Part of the group’s propaganda is to convey “the positive vision of life in the caliphate,” so the men shared tales of their wonderful lives in Raqqa and sent photos that displayed “the beauty of the city” on messaging platforms WhatsApp and Viber. She saw the three of them “in a bakery stocked full of goods, laughing in a restaurant and sailing in boats on the Euphrates River.”
“The power of social media allowed them to provide her with a complete narrative — critically, both verbal and visual — of an almost utopian life under Islamic State,” Patrikarakos writes.
Two months into this recruitment process, the men told Kasiki that a local women’s hospital needed her help and she decided to make the move. What happened next was sadly predictable.
In Syria, she was brought to the hospital, where she was horrified to see “rows of women giving birth without the proper medical care. Doctors seemed to perform Caesarean sections on almost everyone, often with no anesthetic; in far too many cases the mothers died.”
Within a week, her recruiters had forbidden her from leaving her apartment without permission and began to beat her when she complained.
In the end, Kasiki was lucky. With help from people back home, she was able to escape and return to France after about a month.
The remote and rapid nature of her recruitment is unique to the social-media age and has accounted for much of ISIS’s astounding growth over the years.
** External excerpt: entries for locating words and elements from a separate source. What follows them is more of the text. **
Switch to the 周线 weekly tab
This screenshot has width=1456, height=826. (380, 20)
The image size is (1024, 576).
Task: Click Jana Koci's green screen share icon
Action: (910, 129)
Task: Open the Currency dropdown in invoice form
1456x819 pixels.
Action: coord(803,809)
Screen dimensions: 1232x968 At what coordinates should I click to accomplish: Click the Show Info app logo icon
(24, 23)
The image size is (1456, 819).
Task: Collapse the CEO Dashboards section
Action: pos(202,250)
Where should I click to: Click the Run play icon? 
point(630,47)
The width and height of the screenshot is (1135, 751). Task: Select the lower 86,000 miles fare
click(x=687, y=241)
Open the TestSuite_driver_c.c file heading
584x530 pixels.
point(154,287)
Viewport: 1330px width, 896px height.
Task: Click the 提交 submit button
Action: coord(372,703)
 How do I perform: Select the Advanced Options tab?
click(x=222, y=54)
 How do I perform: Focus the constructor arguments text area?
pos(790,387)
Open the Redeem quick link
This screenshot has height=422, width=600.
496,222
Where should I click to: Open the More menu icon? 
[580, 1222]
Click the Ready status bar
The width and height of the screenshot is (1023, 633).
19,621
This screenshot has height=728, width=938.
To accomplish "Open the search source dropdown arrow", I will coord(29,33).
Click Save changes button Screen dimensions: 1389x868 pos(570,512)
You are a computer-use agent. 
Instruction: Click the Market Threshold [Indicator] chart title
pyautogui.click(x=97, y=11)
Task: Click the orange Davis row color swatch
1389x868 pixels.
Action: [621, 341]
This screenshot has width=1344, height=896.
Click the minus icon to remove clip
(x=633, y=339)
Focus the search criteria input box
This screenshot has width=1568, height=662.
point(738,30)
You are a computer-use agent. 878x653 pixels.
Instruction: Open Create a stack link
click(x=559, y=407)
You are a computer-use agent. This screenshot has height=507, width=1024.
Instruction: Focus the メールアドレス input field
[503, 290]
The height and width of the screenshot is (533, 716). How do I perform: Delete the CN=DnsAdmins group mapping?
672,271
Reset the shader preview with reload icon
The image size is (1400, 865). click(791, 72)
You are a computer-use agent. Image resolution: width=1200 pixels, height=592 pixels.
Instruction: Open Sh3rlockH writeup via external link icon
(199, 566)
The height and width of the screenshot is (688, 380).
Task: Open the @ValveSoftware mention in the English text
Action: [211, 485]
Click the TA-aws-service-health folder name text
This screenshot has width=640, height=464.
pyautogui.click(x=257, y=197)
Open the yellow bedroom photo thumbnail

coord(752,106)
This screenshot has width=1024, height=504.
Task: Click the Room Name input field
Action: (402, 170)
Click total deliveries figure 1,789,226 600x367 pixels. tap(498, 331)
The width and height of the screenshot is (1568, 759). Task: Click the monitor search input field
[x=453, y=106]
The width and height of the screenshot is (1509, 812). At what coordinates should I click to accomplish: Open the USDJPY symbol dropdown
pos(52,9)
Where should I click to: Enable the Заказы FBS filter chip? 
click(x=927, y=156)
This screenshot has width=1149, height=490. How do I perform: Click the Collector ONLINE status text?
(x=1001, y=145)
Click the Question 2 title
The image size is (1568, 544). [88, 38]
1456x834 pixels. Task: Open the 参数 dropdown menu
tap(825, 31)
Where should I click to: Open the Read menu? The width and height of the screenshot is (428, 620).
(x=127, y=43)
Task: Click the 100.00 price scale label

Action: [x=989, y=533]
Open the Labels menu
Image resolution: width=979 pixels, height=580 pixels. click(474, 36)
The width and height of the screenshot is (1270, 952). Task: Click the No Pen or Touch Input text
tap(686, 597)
Even as the group has suffered damaging battlefield defeats, social media has kept them alive, Patrikarakos says, encouraging sympathizers around the globe to act as lone-wolf attackers.
“Before the social-media age, when a quasi-military organization like that had been defeated militarily, it would just crumble to dust,” Patrikarakos says.
“Now that it can live online . . . it’s almost impossible to defeat. Because you can defeat ISIS in Syria, but you can’t stop someone from accessing their material online, getting in a van and ramming it into a load of people.”